- Screen capture of Gale with Moe Howard in the 1938 film short, Violent Is the Word for Curly.
- Born: Gladys Lanphere January 15, 1891 Monmouth, Illinois, United States
- Died: October 4, 1948 (aged 57) Los Angeles, California, United States
- Occupation: Actress
- Years active: 1927–1946
- Spouse: Park Benjamin

= Gladys Gale =

American singer and actor (1891–1948)

Gladys Gale (January 15, 1891 – October 4, 1948) was an American nightclub singer and vaudeville performer, before becoming a character actress in films during the 1930s and 1940s.
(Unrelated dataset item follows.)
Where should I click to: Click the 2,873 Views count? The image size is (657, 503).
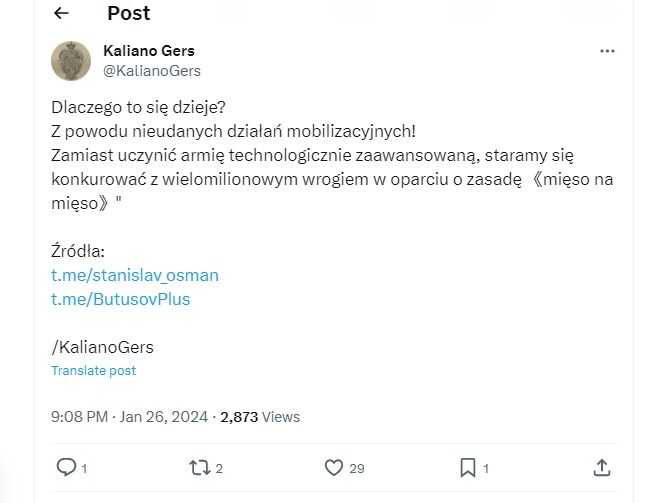[260, 416]
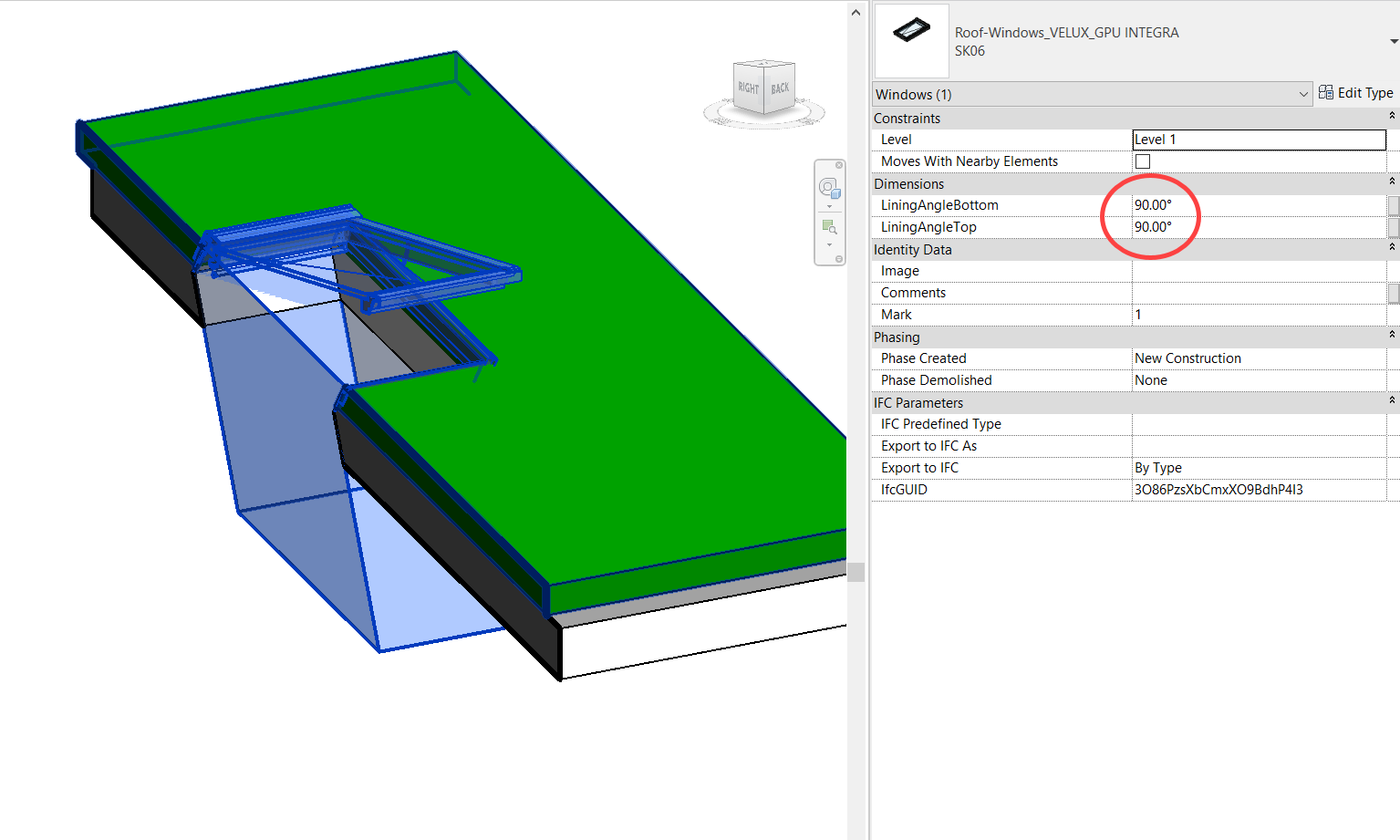The width and height of the screenshot is (1400, 840).
Task: Click the navigation bar customize icon at bottom
Action: (x=839, y=258)
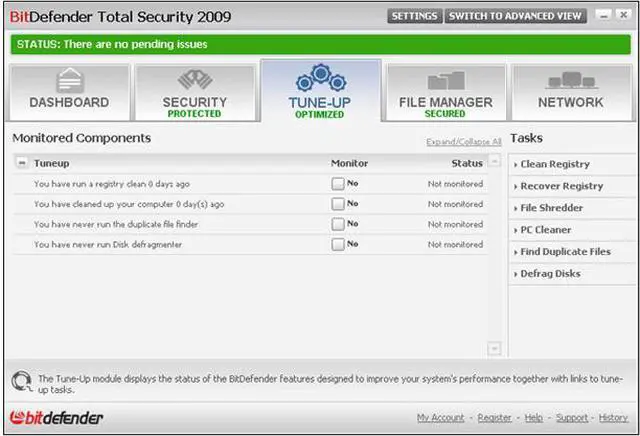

The wife of a millionaire, she led a checkered life before dying under mysterious circumstances in a Los Angeles hotel room under an assumed name.

==Life and early career==
Born Gladys Lanphere on January 15, 1891, in Monmouth, Illinois, she married millionaire Park Benjamin. During the Prohibition Era she became a nightclub performer in a speakeasy in New York City, also appearing on the vaudeville stage in the late 1920s and early 1930s.

==Film career and death==
Gale went to Hollywood in 1931, where she made her film debut in RKO's Smart Woman in a small role. She used the stage name of Gladys Gale, instead of her married name, Gladys Benjamin. Over her fifteen-year film career, she would appear in over 30 feature films, mostly in smaller roles, with the occasional featured part. Some of her more notable films include: the gangster film, She Couldn't Take It (1934), starring George Raft and Joan Bennett; the Mae West 1936 vehicle, Klondike Annie, in which she played a dance hall girl at the age of 45; Frank Capra's 1938 classic, Mr. Smith Goes to Washington, starring James Stewart, Jean Arthur, and Claude Rains; and the 1942 melodrama, Lady for a Night, starring John Wayne and Joan Blondell. Her final screen appearance would be in a small role in Our Hearts Were Growing Up (1946), which starred Gail Russell.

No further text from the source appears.